Polák encourages us to luxuriate in Jan Zázvorka’s production design during the first chunk of the movie, which sets aside plot to focus on the crew’s day-to-day activities and cultivate their headspaces as they travel further away from home. Time dilation plays a role in their homesickness, all too aware that when they return, they’ll only have aged 28 weeks while 15 years will have passed on Earth. Polák finds creative ways to talk about the crew’s memories of home—in a particularly cool production design touch, the crew pass around scented cigarettes whose aromas remind them of seasons on Earth—but he never exhausts these emotions, knowing when to pivot from meditation back to action. Before getting to Alpha Centauri, the Ikarie—named for Icarus, depending on how much you want to read into subtext—must contend with another unidentified spaceship, and later, mysterious radiation from a dark star.

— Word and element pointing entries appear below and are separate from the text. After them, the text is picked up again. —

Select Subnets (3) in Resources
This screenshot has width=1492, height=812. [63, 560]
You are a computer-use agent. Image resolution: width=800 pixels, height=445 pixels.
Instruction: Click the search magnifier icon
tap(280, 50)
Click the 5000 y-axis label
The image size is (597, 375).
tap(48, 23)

The design of Ikarie’s hallways and spacesuits might tip you off to the fact that Stanley Kubrick watched this movie over and over while preparing for 2001. Both films feature crucial video call scenes, and though they might look similar on the surface, the tenderness of Polák’s close-ups sets them in totally different emotional registers. While Kubrick puts his characters in a photo booth–sized vestibule, Polák gives his ship a wall-to-wall video feed, blowing his crew members’ loved ones up to a larger-than-life scale. Kubrick’s better than anyone at crafting an existentially harrowing trip into the unknown, but Ikarie sees the journey outwards from Earth as equally rattling.